Blog de jamesaplune :En mars avec elle, Sur Mars avec elle

Je suis fou d'une belle infirmière vraie blonde de 30 ans au corps de roseau avec laquelle j'ai une liaison passionnée depuis le 3 mars dernier; je l'ai connue sur internet il y a un an et demi et ne l'avais jusqu'ici jamais rencontrée, mais notre correspondance a été dès le début complice et profonde; nous nous sommes aussi beaucoup téléphoné.Mardi, elle m'a appelé pour me dire qu'elle était en manque; j'ai dit que je pouvais venir chez elle de midi à deux heures; elle a un studio haut perché dans les parages de mon ancienne garçonnière. Déjà dans l'entrebaillement de la porte, nous nous sommes embrassés goulûment, puis j'ai serré dans mes bras cette grande et très mince jeune femme d'un mètre 72,5 et l'ai promptement soulevée pour la poser sur son lit (c'est chouette les studios, vu que le lit figure en place utile et immédiatement accessible); des moments très torrides s'en sont suivis. Visiblement, notre complicité n'est pas qu'intellectuelle et sentimentale, quoiqu'il s'agisse d'une très belle histoire faite aussi de sensibilité, profondeur et compréhension mutuelle. Beaucoup de points communs. J'ai la chance qu'elle aime l'ours conquérant que je suis redevenu grâce à sa beauté et à son tempérament. Je me sens pousser des ailes et rajeunir comme au contact d'un printemps revivifiant. Jeudi, de quatre à six, j'ai été la revoir, et ce fut encore plus intense.Hier, nous avons tchatté pendant des heures tardives et on s'est mieux découvert dans nos blessures d'enfance respectives, qui font nos ressemblances. C'est l'amour et pas un amour raisonnable, le seul qui me convienne. Elle m'a donné rendez-vous dès le 17 à 14 heures à nouveau chez elle, dès mon retour de Madère (je pars demain matin très tôt et rentre le lundi 16).Pura vida e fuerte ventura !

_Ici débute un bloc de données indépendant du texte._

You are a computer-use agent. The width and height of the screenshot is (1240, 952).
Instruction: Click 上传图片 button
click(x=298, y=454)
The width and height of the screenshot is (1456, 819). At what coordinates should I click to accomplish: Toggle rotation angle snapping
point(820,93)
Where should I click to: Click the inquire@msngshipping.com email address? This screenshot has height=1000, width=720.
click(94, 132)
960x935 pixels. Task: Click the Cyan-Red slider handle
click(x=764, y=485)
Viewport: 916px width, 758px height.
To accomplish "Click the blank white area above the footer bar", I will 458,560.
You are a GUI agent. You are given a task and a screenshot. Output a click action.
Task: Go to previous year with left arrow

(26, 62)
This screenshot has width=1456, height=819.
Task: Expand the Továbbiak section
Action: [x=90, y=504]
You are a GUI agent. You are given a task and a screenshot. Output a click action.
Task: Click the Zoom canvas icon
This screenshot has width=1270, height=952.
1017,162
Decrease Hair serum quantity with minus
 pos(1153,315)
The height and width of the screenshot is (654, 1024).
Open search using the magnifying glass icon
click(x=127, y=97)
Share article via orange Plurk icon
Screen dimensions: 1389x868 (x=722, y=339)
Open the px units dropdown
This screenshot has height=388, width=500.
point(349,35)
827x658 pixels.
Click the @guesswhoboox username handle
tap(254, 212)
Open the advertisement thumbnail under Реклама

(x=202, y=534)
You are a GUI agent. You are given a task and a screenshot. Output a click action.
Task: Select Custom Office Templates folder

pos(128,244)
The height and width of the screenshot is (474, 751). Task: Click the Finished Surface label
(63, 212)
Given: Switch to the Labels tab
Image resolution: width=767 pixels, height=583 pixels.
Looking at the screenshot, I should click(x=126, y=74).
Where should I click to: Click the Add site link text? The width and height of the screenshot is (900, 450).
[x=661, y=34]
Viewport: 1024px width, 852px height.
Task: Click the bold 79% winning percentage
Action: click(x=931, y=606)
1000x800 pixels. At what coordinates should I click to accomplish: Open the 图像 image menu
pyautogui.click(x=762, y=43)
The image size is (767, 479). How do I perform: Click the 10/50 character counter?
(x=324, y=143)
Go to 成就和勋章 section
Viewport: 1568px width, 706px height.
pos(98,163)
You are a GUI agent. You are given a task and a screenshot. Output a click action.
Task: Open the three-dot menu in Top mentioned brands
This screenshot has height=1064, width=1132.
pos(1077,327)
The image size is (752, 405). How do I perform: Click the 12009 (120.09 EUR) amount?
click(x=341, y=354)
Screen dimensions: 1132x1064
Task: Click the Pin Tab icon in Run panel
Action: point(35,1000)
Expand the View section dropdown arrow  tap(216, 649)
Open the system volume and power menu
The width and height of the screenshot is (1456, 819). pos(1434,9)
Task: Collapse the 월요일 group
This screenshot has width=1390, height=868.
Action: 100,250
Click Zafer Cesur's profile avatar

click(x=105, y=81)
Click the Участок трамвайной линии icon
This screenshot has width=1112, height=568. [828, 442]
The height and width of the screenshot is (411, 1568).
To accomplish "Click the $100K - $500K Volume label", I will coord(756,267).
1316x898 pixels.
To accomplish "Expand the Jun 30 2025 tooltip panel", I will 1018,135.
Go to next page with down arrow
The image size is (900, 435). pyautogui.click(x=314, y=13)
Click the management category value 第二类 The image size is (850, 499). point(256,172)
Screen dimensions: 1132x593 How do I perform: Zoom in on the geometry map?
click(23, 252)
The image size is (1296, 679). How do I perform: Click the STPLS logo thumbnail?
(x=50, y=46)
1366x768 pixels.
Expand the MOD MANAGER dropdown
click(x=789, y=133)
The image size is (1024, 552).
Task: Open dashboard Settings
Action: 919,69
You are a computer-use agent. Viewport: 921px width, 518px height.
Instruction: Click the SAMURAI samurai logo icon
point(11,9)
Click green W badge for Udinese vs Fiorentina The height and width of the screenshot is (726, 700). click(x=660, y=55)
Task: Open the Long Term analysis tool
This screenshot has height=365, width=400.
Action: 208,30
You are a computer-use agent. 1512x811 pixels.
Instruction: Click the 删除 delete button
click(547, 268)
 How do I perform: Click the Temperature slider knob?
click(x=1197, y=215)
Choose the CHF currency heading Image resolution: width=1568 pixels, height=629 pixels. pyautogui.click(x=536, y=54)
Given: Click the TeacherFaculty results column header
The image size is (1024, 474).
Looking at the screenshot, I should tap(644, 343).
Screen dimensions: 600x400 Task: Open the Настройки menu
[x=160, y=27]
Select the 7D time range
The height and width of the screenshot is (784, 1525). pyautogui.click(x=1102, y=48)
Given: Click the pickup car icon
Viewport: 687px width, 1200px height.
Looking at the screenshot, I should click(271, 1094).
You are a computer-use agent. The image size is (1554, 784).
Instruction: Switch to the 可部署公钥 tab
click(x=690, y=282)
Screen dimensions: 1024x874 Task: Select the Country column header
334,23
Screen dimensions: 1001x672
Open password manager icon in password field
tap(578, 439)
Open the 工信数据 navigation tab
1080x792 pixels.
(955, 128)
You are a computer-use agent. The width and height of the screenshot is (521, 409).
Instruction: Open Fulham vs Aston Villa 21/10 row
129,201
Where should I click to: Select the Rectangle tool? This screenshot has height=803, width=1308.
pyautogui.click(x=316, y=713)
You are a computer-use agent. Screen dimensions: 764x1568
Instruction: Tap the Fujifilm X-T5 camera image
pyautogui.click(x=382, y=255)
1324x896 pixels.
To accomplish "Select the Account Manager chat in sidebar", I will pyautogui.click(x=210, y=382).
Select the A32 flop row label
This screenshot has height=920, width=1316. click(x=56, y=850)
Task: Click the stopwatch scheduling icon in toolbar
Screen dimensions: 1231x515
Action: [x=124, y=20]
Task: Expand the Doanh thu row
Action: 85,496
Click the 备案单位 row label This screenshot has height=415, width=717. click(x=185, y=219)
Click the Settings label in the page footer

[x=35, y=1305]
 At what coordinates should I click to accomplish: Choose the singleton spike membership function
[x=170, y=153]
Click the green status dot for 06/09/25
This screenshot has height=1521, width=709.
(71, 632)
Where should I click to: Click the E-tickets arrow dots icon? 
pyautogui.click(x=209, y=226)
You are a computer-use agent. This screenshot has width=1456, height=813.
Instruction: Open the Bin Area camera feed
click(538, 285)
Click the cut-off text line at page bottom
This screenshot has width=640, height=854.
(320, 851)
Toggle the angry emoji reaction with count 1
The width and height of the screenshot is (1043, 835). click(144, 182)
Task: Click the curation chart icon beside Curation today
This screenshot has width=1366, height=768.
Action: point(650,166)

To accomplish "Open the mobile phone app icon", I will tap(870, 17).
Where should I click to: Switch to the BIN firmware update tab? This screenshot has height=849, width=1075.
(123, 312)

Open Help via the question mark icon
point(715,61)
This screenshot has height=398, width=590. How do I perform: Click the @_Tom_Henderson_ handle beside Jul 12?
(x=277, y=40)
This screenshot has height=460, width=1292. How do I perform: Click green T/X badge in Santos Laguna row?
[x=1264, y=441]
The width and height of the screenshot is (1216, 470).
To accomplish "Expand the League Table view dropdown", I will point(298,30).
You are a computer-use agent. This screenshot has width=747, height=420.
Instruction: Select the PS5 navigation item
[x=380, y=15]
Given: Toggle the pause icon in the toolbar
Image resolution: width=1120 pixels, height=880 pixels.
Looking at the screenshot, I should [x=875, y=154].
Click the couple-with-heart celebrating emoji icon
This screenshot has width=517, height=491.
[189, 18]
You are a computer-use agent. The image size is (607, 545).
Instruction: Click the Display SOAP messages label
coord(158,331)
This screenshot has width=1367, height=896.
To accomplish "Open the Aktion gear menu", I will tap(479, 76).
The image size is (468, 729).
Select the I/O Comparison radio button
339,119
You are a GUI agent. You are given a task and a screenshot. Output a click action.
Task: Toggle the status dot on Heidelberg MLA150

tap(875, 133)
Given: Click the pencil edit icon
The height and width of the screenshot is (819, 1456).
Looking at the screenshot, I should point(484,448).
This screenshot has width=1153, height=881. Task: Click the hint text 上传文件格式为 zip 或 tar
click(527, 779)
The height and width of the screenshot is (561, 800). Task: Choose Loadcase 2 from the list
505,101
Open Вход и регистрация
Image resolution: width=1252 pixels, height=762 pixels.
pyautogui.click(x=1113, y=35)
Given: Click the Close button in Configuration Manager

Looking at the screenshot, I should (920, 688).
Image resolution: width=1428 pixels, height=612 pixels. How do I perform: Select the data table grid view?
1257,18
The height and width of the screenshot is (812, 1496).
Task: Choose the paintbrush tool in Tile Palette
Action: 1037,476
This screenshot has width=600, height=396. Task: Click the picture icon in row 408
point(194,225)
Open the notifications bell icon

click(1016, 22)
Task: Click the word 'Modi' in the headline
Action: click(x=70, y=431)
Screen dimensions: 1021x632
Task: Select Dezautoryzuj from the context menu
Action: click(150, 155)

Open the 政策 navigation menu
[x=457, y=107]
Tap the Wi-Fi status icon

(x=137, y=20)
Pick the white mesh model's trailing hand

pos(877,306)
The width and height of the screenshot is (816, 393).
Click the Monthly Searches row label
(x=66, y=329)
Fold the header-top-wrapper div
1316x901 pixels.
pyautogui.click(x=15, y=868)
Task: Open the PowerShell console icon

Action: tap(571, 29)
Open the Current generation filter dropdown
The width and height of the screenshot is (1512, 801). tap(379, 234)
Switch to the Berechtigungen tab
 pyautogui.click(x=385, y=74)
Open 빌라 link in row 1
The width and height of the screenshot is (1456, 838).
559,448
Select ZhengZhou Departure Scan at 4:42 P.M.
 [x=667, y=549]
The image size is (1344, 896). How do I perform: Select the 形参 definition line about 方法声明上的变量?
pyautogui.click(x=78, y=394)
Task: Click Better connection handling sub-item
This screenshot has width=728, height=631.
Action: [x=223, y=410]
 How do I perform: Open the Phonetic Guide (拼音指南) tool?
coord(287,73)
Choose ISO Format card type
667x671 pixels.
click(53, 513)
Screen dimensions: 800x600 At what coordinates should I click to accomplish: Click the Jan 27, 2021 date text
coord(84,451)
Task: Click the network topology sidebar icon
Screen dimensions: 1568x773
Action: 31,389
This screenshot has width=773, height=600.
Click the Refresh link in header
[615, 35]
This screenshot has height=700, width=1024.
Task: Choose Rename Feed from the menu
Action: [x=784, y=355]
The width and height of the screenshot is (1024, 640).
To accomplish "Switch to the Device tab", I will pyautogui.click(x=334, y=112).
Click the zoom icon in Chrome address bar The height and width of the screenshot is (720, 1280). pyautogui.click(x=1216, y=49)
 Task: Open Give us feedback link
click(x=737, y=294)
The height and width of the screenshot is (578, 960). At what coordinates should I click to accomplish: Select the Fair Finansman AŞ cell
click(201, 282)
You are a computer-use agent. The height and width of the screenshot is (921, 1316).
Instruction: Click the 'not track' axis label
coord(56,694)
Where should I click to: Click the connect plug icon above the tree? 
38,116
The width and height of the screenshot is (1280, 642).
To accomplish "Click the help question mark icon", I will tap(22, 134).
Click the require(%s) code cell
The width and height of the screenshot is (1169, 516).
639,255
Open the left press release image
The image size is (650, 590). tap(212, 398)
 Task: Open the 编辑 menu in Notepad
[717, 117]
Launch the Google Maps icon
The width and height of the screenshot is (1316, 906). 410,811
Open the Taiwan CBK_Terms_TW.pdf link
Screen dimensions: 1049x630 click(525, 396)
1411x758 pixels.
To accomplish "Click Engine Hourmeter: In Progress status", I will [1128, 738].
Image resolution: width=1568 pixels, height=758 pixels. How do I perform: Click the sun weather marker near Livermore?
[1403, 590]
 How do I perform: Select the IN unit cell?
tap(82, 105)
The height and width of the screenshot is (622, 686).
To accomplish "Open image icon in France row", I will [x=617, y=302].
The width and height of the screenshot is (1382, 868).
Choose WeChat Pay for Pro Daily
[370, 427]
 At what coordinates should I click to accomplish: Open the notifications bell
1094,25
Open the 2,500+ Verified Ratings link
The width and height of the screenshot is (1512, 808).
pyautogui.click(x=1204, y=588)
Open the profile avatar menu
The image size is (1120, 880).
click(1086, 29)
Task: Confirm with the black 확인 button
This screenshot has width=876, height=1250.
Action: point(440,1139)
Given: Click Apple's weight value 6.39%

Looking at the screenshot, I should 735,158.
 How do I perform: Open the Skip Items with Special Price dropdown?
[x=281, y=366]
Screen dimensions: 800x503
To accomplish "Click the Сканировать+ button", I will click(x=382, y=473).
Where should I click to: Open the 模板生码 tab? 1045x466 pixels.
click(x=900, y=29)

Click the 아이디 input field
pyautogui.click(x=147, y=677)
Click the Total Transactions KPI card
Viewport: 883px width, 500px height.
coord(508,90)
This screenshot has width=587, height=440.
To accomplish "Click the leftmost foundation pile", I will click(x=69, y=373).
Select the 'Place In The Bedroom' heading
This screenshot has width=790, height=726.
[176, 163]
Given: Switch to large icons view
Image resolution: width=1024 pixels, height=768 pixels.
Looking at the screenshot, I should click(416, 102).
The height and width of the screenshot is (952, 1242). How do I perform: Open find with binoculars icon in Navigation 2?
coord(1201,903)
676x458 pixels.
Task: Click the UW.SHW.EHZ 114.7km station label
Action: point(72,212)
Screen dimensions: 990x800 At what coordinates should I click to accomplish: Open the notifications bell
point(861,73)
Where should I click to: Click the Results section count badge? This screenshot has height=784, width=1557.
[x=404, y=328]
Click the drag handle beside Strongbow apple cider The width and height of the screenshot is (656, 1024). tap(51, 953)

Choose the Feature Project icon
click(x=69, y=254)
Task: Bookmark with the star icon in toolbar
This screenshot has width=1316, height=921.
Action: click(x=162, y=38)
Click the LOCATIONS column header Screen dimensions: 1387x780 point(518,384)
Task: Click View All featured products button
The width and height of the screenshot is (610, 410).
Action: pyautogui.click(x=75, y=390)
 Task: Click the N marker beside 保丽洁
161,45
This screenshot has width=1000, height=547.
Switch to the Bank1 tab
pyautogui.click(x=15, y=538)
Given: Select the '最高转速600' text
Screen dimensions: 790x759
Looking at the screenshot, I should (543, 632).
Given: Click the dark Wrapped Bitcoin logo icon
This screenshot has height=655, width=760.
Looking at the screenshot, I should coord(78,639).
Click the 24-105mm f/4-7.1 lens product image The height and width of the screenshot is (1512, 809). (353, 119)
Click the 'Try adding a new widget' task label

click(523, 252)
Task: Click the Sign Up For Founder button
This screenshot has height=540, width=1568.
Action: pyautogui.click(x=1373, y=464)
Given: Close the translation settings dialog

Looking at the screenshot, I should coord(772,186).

Je l'ai retrouvée mardi passé, tout bronzé que je suis après ma semaine sur ma terrasse à ciel ouvert de Madère. Physiquement, ça continue à être de plus en plus fort. Ce fut particulièrement trépidant et nous étions comme des équipiers après un effort intense, baignant dans nos sueurs mêlées. J'adore embrasser ses cheveux collés sa peau de porcelaine en de tels moments, elle paraît si frêle dans mes bras, et son épaule tient toute dans ma grosse pogne. Elle adore se sentir si vulnérable sous les assauts de son bûcheron déchaîné. C'est ça, le jeu.Après, je l'ai cajolée et elle m'a demandé de se coucher le dos serrée contre moi, enveloppée de mes bras protecteurs. Je ne demandais pas mieux. Elle m'a embrassé furtivement l'un desdits bras, comme un baiser volé à la vie qui nous brûle nos rêves d'enfants. Puis, elle s'est faite espiègle, assise à califourchon (ah, son corps parfait, svelte sans être anguleux...) sur moi, se penchant sans cesse la bouche offerte et détournant son visage frais et coquin à chaque fois que je voulais baiser cette délicieuse bouche. Nous étions des enfants à l'école buissonnière, surpris et heureux de se découvrir tellement pareils.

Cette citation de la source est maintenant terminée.